▶ **Text shown**
☆ ☆ ☆ ☆

The Centers for Disease Control and Prevention and the Food and Drug Administration report that onions are the likely source of the McDonald’s E. coli outbreak that killed one person and sickened dozens more.
The exact location where these onions, used in McDonald’s Quarter Pounders, were grown has not yet been confirmed. But the affected onions, pulled off the market by McDonald’s and other fast food companies, were apparently supplied by a California produce company’s Colorado processing facility.
Factory farms can increase the likelihood of E. coli and other pathogens contaminating onions, and many other vegetables and fruits. That’s because dangerous bacteria, like E. coli, salmonella and giardia, commonly found in animal manure, can wash or drift with dust into irrigation waterways whose water is then sprayed on food crops such as onions.

☆ ☆ ☆ ☆

▶ **Extracted information**
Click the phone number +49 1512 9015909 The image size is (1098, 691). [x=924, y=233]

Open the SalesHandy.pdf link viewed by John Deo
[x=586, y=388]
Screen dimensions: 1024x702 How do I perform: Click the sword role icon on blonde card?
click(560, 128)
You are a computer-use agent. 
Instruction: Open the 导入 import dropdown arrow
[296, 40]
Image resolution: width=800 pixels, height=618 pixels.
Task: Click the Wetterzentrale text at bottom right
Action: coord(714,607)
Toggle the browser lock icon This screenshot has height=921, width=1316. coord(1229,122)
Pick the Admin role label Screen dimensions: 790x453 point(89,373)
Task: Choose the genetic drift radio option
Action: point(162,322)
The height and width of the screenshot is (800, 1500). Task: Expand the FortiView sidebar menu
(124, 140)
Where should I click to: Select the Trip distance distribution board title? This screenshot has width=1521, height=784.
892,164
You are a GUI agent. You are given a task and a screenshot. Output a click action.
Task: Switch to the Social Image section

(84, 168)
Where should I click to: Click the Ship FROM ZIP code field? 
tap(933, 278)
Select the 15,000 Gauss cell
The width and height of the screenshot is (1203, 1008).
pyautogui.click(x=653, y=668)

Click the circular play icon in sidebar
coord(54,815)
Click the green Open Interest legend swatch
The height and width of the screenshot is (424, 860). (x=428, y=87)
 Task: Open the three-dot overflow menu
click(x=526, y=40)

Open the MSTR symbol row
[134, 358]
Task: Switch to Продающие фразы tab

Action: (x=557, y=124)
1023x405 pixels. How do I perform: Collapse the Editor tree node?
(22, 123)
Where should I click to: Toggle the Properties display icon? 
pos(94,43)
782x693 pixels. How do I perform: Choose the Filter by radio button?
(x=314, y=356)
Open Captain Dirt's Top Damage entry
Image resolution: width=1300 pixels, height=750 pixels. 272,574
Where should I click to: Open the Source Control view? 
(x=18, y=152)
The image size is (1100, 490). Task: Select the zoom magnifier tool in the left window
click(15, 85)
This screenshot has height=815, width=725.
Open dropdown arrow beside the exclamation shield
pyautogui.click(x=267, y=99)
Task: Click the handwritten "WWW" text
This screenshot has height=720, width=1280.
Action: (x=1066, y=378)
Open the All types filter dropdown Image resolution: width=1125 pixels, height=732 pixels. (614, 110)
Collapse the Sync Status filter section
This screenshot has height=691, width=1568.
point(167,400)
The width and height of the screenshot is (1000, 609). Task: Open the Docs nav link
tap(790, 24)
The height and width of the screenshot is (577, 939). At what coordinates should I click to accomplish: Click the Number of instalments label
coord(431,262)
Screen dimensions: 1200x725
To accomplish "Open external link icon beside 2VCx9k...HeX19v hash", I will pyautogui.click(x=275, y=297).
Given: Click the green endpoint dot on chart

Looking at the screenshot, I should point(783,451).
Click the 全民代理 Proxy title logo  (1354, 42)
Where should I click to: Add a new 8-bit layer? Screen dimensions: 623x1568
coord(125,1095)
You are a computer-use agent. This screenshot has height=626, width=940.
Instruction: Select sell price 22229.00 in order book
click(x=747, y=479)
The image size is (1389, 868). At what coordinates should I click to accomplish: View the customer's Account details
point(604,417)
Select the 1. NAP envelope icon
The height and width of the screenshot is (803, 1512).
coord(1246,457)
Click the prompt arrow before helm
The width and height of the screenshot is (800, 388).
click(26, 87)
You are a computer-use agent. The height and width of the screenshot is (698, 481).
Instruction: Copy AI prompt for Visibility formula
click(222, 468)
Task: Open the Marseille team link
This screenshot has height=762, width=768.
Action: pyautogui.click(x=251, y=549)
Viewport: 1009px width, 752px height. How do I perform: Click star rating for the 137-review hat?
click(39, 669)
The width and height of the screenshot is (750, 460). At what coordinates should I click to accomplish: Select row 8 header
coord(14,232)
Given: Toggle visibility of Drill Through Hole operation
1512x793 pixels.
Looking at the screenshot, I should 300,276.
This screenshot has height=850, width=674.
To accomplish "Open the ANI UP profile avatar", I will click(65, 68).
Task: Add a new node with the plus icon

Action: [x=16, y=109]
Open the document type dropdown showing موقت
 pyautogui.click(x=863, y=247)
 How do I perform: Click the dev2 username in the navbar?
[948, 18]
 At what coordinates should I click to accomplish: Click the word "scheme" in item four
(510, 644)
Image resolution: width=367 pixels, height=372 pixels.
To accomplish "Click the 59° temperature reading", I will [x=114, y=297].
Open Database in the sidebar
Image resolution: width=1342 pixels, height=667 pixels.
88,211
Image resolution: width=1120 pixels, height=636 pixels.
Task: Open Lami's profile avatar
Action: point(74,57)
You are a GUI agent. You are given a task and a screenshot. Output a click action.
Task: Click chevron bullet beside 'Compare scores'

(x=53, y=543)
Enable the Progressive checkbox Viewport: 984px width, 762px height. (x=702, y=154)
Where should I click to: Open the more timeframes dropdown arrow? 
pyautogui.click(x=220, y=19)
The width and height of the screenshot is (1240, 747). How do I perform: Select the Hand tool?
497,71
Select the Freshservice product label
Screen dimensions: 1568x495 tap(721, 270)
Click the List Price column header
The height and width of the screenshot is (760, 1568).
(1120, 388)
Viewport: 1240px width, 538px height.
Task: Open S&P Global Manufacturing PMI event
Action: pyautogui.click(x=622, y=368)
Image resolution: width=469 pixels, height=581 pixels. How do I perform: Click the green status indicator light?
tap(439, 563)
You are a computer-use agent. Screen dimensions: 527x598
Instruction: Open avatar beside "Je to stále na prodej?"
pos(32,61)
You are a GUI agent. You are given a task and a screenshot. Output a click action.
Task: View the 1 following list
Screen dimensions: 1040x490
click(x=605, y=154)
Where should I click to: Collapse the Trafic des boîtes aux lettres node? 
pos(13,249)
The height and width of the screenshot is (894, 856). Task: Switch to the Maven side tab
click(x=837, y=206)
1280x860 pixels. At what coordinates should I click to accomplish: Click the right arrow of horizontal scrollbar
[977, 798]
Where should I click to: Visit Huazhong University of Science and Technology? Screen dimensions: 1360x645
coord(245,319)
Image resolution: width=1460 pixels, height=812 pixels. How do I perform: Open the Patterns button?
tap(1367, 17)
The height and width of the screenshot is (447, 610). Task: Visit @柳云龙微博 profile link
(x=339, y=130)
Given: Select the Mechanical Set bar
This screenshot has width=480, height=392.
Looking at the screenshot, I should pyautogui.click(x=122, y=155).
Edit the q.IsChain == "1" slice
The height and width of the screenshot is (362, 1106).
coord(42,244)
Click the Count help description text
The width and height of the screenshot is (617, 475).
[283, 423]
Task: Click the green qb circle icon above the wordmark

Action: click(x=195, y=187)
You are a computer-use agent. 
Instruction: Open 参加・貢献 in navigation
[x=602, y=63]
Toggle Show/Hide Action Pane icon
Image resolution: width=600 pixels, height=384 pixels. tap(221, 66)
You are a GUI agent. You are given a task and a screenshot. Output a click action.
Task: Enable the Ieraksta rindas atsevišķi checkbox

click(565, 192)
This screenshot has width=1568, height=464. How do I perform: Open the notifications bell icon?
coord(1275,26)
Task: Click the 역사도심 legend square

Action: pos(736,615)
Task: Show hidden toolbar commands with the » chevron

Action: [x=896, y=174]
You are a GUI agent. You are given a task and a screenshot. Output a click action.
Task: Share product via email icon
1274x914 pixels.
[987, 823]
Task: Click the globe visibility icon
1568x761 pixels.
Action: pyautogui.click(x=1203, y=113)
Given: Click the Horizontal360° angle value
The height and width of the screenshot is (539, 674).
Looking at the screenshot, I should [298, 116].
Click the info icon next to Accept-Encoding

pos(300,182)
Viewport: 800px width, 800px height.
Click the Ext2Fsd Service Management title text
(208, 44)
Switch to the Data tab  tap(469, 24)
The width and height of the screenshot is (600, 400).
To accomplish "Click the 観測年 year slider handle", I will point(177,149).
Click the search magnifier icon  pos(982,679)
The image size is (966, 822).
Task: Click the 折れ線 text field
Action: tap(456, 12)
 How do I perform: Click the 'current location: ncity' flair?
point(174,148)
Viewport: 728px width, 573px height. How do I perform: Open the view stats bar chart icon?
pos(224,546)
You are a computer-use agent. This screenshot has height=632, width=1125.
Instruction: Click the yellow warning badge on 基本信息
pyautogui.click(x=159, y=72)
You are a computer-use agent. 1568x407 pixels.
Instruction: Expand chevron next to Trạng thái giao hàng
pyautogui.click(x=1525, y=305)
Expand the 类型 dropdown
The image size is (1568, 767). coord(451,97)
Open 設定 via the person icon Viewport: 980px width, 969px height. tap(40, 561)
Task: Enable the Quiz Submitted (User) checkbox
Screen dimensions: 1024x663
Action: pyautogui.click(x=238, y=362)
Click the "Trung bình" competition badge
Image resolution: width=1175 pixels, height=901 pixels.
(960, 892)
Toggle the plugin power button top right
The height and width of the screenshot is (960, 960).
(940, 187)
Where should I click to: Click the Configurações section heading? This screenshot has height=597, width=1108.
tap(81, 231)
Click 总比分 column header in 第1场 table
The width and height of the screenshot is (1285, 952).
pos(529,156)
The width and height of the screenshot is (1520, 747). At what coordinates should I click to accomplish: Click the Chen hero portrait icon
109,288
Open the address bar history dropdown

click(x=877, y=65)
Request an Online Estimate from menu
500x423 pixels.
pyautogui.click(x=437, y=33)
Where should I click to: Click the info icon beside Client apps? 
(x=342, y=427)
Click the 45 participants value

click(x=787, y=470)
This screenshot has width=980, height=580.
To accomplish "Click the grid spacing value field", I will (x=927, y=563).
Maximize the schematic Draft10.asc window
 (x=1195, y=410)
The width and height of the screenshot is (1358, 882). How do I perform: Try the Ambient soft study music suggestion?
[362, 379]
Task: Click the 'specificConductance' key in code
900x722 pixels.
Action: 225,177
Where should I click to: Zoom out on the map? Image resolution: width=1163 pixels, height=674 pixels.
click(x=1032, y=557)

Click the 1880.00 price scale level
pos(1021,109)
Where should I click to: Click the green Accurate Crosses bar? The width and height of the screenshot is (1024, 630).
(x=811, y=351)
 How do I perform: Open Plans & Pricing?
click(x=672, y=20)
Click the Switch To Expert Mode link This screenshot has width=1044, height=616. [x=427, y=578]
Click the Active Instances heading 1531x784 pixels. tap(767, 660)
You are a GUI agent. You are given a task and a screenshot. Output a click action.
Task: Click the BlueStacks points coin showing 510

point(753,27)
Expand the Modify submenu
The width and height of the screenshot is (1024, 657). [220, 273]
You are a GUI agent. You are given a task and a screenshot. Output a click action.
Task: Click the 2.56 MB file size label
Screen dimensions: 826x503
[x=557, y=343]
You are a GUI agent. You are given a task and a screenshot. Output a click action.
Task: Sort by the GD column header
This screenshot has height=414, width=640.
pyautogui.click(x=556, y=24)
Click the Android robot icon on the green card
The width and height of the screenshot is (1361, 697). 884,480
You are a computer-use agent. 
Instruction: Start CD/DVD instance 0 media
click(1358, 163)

☆ ☆ ☆ ☆

▶ **What the exercise asks**
In the text above about the McDonald’s E. coli outbreak, which facility apparently supplied the affected onions?

▶ **Response**
A California produce company’s Colorado processing facility.